The innate immune playbook for restricting West Nile virus infection

Abstract

West Nile virus (WNV) is an emerging mosquito-borne flavivirus that causes annual epidemics of encephalitic disease throughout the world. Despite the ongoing risk to public health, no approved vaccines or therapies exist for use in humans to prevent or combat WNV infection. The innate immune response is critical for controlling WNV replication, limiting virus-induced pathology, and programming protective humoral and cell-mediated immunity to WNV infection. The RIG-I like receptors, Toll-like receptors, and Nod-like receptors detect and respond to WNV by inducing a potent antiviral defense program, characterized by production of type I IFN, IL-1β and expression of antiviral effector genes. Recent research efforts have focused on uncovering the mechanisms of innate immune sensing, antiviral effector genes that inhibit WNV, and countermeasures employed by WNV to antagonize innate immune cellular defenses.
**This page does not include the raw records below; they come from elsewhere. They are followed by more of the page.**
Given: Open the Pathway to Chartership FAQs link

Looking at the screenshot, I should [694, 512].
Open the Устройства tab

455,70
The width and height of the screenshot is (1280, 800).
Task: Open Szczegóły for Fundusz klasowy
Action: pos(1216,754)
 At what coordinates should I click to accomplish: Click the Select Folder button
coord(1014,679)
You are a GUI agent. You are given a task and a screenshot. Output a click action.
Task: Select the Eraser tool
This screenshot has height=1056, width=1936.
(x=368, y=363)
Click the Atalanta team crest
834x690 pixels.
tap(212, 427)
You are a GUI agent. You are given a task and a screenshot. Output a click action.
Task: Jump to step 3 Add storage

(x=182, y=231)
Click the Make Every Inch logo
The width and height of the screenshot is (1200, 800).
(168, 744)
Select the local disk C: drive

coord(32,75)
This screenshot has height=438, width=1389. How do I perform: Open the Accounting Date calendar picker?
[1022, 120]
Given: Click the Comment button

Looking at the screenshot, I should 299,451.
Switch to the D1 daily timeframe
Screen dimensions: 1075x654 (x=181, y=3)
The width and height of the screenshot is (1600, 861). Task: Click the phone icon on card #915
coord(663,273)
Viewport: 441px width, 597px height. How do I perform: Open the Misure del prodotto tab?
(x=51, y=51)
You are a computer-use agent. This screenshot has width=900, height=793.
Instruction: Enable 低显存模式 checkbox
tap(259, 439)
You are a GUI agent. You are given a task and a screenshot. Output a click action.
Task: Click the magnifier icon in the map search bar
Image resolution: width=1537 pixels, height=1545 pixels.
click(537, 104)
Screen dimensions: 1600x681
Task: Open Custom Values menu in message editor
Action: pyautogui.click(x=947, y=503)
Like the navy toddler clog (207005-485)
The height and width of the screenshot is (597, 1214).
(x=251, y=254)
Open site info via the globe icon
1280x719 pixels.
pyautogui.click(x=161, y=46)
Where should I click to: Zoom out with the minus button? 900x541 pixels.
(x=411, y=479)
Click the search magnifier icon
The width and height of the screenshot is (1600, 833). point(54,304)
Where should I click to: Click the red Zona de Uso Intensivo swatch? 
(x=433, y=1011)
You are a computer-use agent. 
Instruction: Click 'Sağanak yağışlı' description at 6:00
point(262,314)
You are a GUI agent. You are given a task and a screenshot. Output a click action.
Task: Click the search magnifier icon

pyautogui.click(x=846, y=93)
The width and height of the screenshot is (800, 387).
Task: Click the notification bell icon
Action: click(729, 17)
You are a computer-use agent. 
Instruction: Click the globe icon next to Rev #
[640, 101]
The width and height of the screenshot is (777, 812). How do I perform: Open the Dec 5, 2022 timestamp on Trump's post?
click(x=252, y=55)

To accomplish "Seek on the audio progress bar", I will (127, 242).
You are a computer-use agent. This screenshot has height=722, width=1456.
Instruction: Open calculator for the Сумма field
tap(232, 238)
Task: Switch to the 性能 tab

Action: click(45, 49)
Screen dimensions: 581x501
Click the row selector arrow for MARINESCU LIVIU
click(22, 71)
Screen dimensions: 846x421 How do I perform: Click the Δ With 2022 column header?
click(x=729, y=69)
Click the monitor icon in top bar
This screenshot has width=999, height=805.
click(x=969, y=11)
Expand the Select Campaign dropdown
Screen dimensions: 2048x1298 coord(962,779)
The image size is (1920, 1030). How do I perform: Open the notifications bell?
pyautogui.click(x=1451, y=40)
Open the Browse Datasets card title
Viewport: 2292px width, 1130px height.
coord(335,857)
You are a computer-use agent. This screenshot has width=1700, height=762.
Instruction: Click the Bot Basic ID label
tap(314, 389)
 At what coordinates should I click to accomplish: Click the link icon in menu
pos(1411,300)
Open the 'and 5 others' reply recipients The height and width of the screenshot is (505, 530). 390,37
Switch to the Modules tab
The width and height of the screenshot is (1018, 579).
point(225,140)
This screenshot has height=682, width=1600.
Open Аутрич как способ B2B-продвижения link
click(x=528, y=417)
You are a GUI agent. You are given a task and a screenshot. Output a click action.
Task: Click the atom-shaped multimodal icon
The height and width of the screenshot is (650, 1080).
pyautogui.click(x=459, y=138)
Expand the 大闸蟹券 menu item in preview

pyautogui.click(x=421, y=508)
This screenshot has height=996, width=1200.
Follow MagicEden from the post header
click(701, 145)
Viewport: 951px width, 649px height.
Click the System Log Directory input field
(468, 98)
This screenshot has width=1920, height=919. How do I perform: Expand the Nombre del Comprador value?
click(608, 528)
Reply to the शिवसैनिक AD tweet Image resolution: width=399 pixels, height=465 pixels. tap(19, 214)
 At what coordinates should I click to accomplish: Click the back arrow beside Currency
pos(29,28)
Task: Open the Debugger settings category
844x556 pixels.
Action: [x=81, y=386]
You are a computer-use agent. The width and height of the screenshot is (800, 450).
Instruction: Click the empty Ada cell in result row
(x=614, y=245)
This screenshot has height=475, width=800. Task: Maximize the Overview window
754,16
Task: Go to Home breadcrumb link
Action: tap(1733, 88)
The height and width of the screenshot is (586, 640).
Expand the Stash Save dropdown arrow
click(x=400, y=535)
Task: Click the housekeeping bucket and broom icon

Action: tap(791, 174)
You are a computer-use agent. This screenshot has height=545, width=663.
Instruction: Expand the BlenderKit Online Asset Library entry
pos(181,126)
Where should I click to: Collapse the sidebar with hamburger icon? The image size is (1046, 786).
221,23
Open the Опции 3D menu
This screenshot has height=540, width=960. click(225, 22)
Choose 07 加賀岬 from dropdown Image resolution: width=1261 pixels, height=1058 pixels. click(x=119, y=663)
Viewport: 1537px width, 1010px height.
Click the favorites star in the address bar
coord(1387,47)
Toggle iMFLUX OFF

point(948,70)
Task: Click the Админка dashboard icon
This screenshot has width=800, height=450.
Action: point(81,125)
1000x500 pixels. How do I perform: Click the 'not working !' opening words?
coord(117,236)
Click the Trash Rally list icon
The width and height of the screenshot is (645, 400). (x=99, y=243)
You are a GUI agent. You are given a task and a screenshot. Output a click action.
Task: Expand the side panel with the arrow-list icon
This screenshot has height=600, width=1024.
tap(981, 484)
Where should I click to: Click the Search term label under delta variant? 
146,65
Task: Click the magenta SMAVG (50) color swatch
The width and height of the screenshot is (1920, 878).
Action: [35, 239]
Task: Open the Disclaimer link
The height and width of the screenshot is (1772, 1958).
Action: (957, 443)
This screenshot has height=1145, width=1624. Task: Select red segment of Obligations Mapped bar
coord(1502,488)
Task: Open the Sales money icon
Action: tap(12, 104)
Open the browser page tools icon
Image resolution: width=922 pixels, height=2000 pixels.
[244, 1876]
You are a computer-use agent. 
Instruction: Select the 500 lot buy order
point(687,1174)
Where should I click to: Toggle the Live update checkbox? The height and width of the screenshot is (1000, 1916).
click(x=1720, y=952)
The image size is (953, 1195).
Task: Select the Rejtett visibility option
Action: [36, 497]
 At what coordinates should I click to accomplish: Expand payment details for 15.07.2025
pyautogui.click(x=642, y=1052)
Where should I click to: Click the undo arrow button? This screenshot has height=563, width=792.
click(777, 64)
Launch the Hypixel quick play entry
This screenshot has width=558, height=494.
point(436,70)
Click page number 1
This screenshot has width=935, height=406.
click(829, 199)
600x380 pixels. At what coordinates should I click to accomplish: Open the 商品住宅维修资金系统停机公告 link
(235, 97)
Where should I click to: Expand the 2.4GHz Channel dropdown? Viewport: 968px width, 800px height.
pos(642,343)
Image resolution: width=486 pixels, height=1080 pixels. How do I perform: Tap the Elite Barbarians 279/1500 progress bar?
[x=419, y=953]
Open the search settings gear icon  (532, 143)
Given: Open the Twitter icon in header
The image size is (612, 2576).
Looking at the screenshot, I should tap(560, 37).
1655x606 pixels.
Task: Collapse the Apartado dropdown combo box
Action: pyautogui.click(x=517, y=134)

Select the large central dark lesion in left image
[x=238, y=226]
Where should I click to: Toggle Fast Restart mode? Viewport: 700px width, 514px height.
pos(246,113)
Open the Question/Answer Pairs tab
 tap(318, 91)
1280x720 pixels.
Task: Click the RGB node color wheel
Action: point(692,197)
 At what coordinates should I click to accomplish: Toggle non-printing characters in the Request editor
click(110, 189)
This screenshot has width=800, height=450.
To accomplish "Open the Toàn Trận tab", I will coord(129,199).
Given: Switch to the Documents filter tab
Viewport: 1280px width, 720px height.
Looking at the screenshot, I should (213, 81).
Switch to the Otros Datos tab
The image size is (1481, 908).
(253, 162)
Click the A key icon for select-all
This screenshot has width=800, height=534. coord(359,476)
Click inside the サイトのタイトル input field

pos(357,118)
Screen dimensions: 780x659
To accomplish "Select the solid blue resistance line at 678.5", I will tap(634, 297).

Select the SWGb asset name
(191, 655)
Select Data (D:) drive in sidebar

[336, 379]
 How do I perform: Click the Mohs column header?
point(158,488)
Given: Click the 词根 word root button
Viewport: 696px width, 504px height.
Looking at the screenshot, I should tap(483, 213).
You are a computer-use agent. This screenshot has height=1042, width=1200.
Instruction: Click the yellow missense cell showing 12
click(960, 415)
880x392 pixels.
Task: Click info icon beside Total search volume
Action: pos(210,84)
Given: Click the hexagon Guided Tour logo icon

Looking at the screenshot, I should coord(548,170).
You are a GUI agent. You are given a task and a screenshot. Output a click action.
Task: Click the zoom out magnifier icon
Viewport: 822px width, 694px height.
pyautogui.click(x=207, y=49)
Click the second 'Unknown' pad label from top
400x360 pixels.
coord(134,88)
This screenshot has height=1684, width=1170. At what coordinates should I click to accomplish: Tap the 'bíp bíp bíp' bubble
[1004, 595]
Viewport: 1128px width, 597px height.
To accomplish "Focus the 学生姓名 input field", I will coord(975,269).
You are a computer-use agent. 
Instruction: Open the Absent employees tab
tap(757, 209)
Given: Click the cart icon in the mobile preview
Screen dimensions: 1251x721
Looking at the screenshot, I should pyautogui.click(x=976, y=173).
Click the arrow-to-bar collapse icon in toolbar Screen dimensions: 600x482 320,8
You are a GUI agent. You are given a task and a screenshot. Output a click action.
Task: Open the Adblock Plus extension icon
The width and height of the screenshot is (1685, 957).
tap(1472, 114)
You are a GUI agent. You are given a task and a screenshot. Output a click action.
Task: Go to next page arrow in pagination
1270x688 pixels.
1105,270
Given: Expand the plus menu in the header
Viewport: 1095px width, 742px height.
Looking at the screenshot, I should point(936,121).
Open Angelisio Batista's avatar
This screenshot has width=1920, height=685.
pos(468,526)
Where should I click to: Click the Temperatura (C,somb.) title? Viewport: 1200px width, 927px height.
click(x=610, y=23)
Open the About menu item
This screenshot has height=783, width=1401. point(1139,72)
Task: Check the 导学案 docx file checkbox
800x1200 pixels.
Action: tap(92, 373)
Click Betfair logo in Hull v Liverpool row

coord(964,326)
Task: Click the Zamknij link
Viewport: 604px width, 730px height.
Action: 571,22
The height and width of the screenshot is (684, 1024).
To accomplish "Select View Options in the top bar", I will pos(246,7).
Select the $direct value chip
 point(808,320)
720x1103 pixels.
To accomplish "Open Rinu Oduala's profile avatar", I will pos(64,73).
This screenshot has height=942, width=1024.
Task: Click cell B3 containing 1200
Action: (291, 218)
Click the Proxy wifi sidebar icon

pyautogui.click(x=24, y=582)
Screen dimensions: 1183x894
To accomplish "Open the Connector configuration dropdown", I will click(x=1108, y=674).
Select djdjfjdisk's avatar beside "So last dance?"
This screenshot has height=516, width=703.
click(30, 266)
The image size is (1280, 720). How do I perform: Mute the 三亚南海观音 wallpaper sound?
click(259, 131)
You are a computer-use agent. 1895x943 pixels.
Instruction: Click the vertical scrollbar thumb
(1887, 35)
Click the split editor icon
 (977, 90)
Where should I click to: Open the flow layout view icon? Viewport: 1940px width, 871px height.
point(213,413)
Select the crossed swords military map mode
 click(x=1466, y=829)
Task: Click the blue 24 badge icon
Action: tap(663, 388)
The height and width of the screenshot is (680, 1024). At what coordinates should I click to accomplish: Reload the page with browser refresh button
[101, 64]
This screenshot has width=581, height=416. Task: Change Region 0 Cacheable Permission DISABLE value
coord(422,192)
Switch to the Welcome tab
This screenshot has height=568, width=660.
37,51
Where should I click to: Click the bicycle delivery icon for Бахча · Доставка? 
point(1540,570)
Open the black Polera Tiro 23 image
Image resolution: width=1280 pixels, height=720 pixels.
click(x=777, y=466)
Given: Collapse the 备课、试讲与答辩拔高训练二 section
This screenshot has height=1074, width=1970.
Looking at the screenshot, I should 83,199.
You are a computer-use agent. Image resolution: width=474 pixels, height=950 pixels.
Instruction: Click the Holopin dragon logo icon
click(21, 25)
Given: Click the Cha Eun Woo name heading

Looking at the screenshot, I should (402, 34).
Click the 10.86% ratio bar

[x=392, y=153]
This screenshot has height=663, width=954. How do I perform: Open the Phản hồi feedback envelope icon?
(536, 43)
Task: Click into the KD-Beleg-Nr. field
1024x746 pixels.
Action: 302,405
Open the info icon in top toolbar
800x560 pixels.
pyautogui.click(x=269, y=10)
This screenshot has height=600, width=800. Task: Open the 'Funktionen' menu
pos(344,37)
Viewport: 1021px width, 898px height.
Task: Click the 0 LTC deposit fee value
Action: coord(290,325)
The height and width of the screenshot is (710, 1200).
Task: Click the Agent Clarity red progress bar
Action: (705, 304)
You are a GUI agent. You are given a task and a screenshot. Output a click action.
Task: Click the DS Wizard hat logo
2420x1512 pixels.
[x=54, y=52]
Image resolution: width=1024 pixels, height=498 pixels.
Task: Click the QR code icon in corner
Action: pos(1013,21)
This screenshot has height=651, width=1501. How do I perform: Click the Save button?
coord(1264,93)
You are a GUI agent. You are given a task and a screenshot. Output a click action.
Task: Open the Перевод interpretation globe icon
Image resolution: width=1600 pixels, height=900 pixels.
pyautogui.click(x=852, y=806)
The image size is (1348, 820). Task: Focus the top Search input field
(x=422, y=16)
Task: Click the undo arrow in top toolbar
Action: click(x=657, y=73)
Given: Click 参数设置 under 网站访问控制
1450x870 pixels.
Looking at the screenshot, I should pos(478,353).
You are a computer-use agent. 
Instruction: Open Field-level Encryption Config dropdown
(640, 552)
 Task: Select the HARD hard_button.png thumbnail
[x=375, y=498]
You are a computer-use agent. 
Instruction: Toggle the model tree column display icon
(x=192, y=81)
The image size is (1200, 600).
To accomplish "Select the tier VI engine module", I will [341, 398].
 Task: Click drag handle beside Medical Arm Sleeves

In this review, we highlight the major research findings pertaining to innate immune regulation of WNV infection.

Figure 1

Innate immune signaling. (A) Following non-self RNA binding, RIG-I and MDA5 interact with MAVS to induce the expression of IFN-β and IRF-3 target genes; (B) TLR3 and TLR7 bind to non-self RNA to trigger IRF-3, IRF-7, and NF-κB dependent gene expression; (C) NLPR3 interacts with ASC, leading to caspase-1 activation and IL-1β processing; (D) Secreted type I IFN leads to formation of the ISGF3 complex that translocates to the nucleus and induces expression of interferon-stimulated response element (ISRE)-dependent genes, including IRF-7, IFN-α subtypes, and ISGs. Viral proteins that antagonize these pathways are indicated.